She switched to the second ACHILLES unit, making sure that the sensors on the first one were still active so that the scientists could get all of their readings.

ACHILLES 2 was inside of a network of slot canyons to the far east of its final destination. Parkowski had calculated the distance to be over a dozen kilometers from the current location of ACHILLES 1, but she knew now that number was too low. The canyons were dense, similar to the dry riverbeds of the American West, but they had been created by planetary tectonics rather than running water.

Some of the twisting routes that she had created in her planning software were already not possible. One of the passageways between two canyons that she had hoped to use was blocked with boulders.

Parkowski sighed and pulled up her map within the VR interface. The mapping of this area wasn’t as detailed as she would have liked, but it was enough. She manually changed some of the waypoints, adding an extra fifteen minutes to her mission, and started on her route.

While she walked, she called over the net to Pham. “Jake, I’ve made some slight changes to the mission route. Adding fifteen minutes and four seconds, but still within the time margin.”

“Copy, Grace, thank you, let me know if anything else changes,” Pham replied.

The path she had chosen was a roundabout one. She went away from the final waypoint before crossing back and taking a parallel, unblocked canyon in the correct direction.

When she was four kilometers away, she started to get an error message.

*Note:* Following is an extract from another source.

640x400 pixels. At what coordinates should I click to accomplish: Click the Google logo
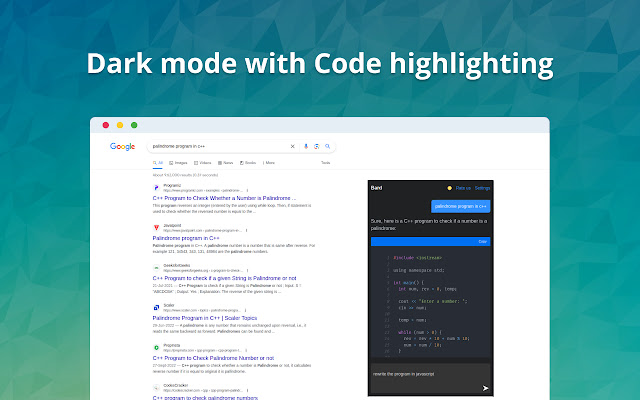point(123,146)
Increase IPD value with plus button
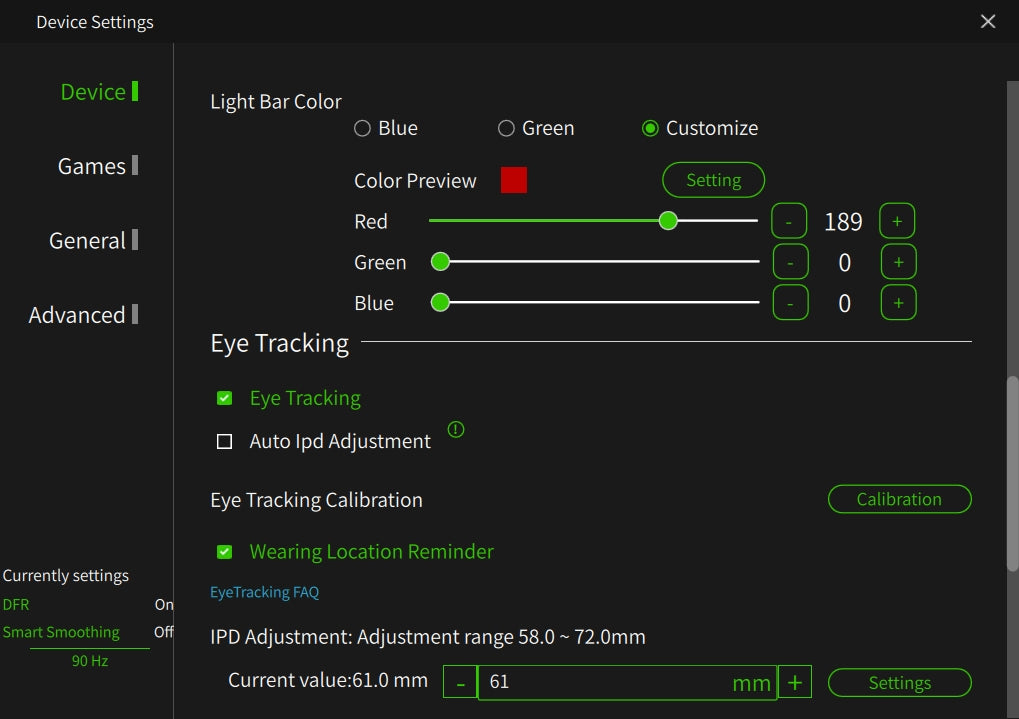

Pulling up the logs, Parkowski saw what the problem was.

One of the robot’s leg actuators was malfunctioning. The control system that told the right leg’s joints to bend and push forward in a walking motion was throwing up all kinds of error codes, some of which Parkowski had never seen before.

It was the moment when Aering management’s decision to use engineers as the ACHILLES unit’s operators paid off. Parkowski opened up the code for the leg’s control system and scanned it while pulling up a display of the ACHILLES 2’s sensor feeds. She called out on the net that she had an issue, but everything was under control.

Comparing a time-series data plot with the expected output from the system’s block diagram, she found the culprit. One of the sensors in the robot’s leg gave an incorrect output. Parkowski tried to change the gain, but it had no effect. Instead, she told the control system to just ignore the sensor and use the other ones embedded in the leg for feedback.

It worked. She was on her way again, the entire episode having taken just four minutes, which she could easily make up.

As Parkowski came out of the canyon, she increased her speed slightly.

The system didn’t handle it well. For the first time in the entire mission, she started to experience some lag.

“What’s my total lag?” she asked over the radio.

“One minute, forty seconds,” Pham replied. “You should be fine.”

“I’m seeing a lot more than that.”

“Copy, continue and see if it smoothes out.”

It did. As she reached the edge of the crater, the sluggishness of the system and the associated graphical bugs disappeared.

Parkowski finished the mission with ten minutes to spare. As the technicians removed her gear, she saw that all of the eyes in the high bay were on her.

She smiled, and as soon as she was able, left the high bay. She checked her phone — DePresti wanted to do dinner.

While she was still annoyed with him, they needed to talk. She texted him back and suggested a Korean BBQ place they both enjoyed. Parkowski then left and went home. Her after-action report could wait until tomorrow.

They ate outside on the patio. The conversation started with small talk, both of them being polite, before they got into a more complex discussion about Bronze Knot.

Parkowski was defensive; she hadn’t learned anything new about the special access program and its relation to ILIAD, and DePresti couldn’t understand why she couldn’t just let it go. “Grace, it sounds like you had a good mission today,” he told her. “You were able to troubleshoot on the fly and fix a problem all by yourself. Nothing weird happened. No dragons, no aliens, no weird error codes, no strange special programs, nothing. You should be celebrating, not beating yourself up for not figuring out this mystery.”

“You just don’t understand,” she said. “The entire leadership team was there, watching me, waiting to see if I mess up or screw up the whole program. And, yeah, I did fine this time, but who knows what’ll happen the next time? I need to know what’s going on so I can prepare in case I see anything else strange. I hate not knowing everything going on.”

“Maybe you don’t need to know everything.”

“What do you mean?” she asked, raising her tone slightly.